» Задание: Представьте весь материал ниже как JSON-список строк: каждой строке материала соответствует одна строка списка, пустые строки пропускаются.

----- Извлечённые данные

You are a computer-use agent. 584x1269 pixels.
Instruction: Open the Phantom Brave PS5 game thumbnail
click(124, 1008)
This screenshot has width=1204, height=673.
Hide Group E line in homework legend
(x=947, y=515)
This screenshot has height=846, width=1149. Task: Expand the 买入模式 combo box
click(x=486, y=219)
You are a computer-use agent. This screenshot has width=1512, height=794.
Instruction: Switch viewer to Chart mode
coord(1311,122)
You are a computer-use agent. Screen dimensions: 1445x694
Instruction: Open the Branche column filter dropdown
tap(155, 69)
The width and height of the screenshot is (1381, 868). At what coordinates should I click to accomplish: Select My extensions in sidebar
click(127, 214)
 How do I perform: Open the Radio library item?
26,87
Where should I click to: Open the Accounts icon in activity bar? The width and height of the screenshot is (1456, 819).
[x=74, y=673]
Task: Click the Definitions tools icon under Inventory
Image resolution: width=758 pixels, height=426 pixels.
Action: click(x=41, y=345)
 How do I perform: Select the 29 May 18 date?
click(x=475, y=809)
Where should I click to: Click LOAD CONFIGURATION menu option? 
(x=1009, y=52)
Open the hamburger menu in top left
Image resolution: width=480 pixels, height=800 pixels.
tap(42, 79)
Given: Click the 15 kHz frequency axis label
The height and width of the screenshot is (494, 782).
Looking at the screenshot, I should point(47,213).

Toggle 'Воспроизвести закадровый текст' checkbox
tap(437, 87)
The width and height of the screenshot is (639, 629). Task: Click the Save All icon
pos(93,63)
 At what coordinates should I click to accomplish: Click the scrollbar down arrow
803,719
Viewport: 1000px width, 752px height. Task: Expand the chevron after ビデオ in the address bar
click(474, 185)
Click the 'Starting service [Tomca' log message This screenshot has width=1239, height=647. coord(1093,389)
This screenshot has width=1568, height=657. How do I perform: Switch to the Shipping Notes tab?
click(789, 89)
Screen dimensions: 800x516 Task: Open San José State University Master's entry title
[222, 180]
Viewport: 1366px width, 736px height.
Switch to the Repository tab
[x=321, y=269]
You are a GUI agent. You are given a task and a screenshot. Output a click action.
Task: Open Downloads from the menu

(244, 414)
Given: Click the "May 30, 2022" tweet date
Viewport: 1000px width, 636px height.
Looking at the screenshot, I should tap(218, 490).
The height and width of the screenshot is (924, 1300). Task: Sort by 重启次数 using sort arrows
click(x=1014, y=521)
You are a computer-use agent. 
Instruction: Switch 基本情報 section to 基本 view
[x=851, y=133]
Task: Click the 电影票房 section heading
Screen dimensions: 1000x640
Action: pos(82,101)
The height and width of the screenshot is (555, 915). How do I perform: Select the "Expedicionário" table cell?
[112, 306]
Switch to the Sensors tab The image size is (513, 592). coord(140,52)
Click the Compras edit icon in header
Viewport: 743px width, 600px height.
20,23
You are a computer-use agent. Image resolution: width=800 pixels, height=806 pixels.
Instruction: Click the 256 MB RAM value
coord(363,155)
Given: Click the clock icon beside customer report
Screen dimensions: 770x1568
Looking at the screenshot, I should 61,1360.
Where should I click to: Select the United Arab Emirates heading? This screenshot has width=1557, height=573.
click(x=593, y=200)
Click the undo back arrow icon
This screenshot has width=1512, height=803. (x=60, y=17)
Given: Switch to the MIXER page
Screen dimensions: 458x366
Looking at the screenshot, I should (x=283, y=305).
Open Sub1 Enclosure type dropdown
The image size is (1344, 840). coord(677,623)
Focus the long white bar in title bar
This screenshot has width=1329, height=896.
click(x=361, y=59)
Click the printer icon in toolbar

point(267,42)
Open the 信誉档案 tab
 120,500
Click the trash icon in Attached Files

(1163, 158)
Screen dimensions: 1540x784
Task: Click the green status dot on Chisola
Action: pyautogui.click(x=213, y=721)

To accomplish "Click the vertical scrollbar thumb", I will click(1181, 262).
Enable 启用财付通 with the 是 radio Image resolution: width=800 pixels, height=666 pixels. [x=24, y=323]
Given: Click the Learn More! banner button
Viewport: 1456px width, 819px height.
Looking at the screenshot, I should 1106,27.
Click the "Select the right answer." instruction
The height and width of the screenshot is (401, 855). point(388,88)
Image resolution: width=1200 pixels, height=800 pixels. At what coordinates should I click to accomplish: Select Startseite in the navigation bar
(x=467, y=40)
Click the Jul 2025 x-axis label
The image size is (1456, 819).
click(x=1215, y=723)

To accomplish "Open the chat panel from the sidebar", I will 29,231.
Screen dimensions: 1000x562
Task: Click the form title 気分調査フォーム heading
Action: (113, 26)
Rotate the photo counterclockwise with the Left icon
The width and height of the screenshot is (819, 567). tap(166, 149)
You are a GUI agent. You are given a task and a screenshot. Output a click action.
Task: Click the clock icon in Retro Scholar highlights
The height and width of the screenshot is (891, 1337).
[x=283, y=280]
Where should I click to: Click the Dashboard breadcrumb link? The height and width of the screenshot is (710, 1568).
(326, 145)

----------

» Полное решение:
[
  "You are a computer-use agent. 584x1269 pixels.",
  "Instruction: Open the Phantom Brave PS5 game thumbnail",
  "click(124, 1008)",
  "This screenshot has width=1204, height=673.",
  "Hide Group E line in homework legend",
  "(x=947, y=515)",
  "This screenshot has height=846, width=1149. Task: Expand the 买入模式 combo box",
  "click(x=486, y=219)",
  "You are a computer-use agent. This screenshot has width=1512, height=794.",
  "Instruction: Switch viewer to Chart mode",
  "coord(1311,122)",
  "You are a computer-use agent. Screen dimensions: 1445x694",
  "Instruction: Open the Branche column filter dropdown",
  "tap(155, 69)",
  "The width and height of the screenshot is (1381, 868). At what coordinates should I click to accomplish: Select My extensions in sidebar",
  "click(127, 214)",
  " How do I perform: Open the Radio library item?",
  "26,87",
  "Where should I click to: Open the Accounts icon in activity bar? The width and height of the screenshot is (1456, 819).",
  "[x=74, y=673]",
  "Task: Click the Definitions tools icon under Inventory",
  "Image resolution: width=758 pixels, height=426 pixels.",
  "Action: click(x=41, y=345)",
  " How do I perform: Select the 29 May 18 date?",
  "click(x=475, y=809)",
  "Where should I click to: Click LOAD CONFIGURATION menu option? ",
  "(x=1009, y=52)",
  "Open the hamburger menu in top left",
  "Image resolution: width=480 pixels, height=800 pixels.",
  "tap(42, 79)",
  "Given: Click the 15 kHz frequency axis label",
  "The height and width of the screenshot is (494, 782).",
  "Looking at the screenshot, I should point(47,213).",
  "Toggle 'Воспроизвести закадровый текст' checkbox",
  "tap(437, 87)",
  "The width and height of the screenshot is (639, 629). Task: Click the Save All icon",
  "pos(93,63)",
  " At what coordinates should I click to accomplish: Click the scrollbar down arrow",
  "803,719",
  "Viewport: 1000px width, 752px height. Task: Expand the chevron after ビデオ in the address bar",
  "click(474, 185)",
  "Click the 'Starting service [Tomca' log message This screenshot has width=1239, height=647. coord(1093,389)",
  "This screenshot has width=1568, height=657. How do I perform: Switch to the Shipping Notes tab?",
  "click(789, 89)",
  "Screen dimensions: 800x516 Task: Open San José State University Master's entry title",
  "[222, 180]",
  "Viewport: 1366px width, 736px height.",
  "Switch to the Repository tab",
  "[x=321, y=269]",
  "You are a GUI agent. You are given a task and a screenshot. Output a click action.",
  "Task: Open Downloads from the menu",
  "(244, 414)",
  "Given: Click the \"May 30, 2022\" tweet date",
  "Viewport: 1000px width, 636px height.",
  "Looking at the screenshot, I should tap(218, 490).",
  "The height and width of the screenshot is (924, 1300). Task: Sort by 重启次数 using sort arrows",
  "click(x=1014, y=521)",
  "You are a computer-use agent. ",
  "Instruction: Switch 基本情報 section to 基本 view",
  "[x=851, y=133]",
  "Task: Click the 电影票房 section heading",
  "Screen dimensions: 1000x640",
  "Action: pos(82,101)",
  "The height and width of the screenshot is (555, 915). How do I perform: Select the \"Expedicionário\" table cell?",
  "[112, 306]",
  "Switch to the Sensors tab The image size is (513, 592). coord(140,52)",
  "Click the Compras edit icon in header",
  "Viewport: 743px width, 600px height.",
  "20,23",
  "You are a computer-use agent. Image resolution: width=800 pixels, height=806 pixels.",
  "Instruction: Click the 256 MB RAM value",
  "coord(363,155)",
  "Given: Click the clock icon beside customer report",
  "Screen dimensions: 770x1568",
  "Looking at the screenshot, I should 61,1360.",
  "Where should I click to: Select the United Arab Emirates heading? This screenshot has width=1557, height=573.",
  "click(x=593, y=200)",
  "Click the undo back arrow icon",
  "This screenshot has width=1512, height=803. (x=60, y=17)",
  "Given: Switch to the MIXER page",
  "Screen dimensions: 458x366",
  "Looking at the screenshot, I should (x=283, y=305).",
  "Open Sub1 Enclosure type dropdown",
  "The image size is (1344, 840). coord(677,623)",
  "Focus the long white bar in title bar",
  "This screenshot has width=1329, height=896.",
  "click(x=361, y=59)",
  "Click the printer icon in toolbar",
  "point(267,42)",
  "Open the 信誉档案 tab",
  " 120,500",
  "Click the trash icon in Attached Files",
  "(1163, 158)",
  "Screen dimensions: 1540x784",
  "Task: Click the green status dot on Chisola",
  "Action: pyautogui.click(x=213, y=721)",
  "To accomplish \"Click the vertical scrollbar thumb\", I will click(1181, 262).",
  "Enable 启用财付通 with the 是 radio Image resolution: width=800 pixels, height=666 pixels. [x=24, y=323]",
  "Given: Click the Learn More! banner button",
  "Viewport: 1456px width, 819px height.",
  "Looking at the screenshot, I should 1106,27.",
  "Click the \"Select the right answer.\" instruction",
  "The height and width of the screenshot is (401, 855). point(388,88)",
  "Image resolution: width=1200 pixels, height=800 pixels. At what coordinates should I click to accomplish: Select Startseite in the navigation bar",
  "(x=467, y=40)",
  "Click the Jul 2025 x-axis label",
  "The image size is (1456, 819).",
  "click(x=1215, y=723)",
  "To accomplish \"Open the chat panel from the sidebar\", I will 29,231.",
  "Screen dimensions: 1000x562",
  "Task: Click the form title 気分調査フォーム heading",
  "Action: (113, 26)",
  "Rotate the photo counterclockwise with the Left icon",
  "The width and height of the screenshot is (819, 567). tap(166, 149)",
  "You are a GUI agent. You are given a task and a screenshot. Output a click action.",
  "Task: Click the clock icon in Retro Scholar highlights",
  "The height and width of the screenshot is (891, 1337).",
  "[x=283, y=280]",
  "Where should I click to: Click the Dashboard breadcrumb link? The height and width of the screenshot is (710, 1568).",
  "(326, 145)"
]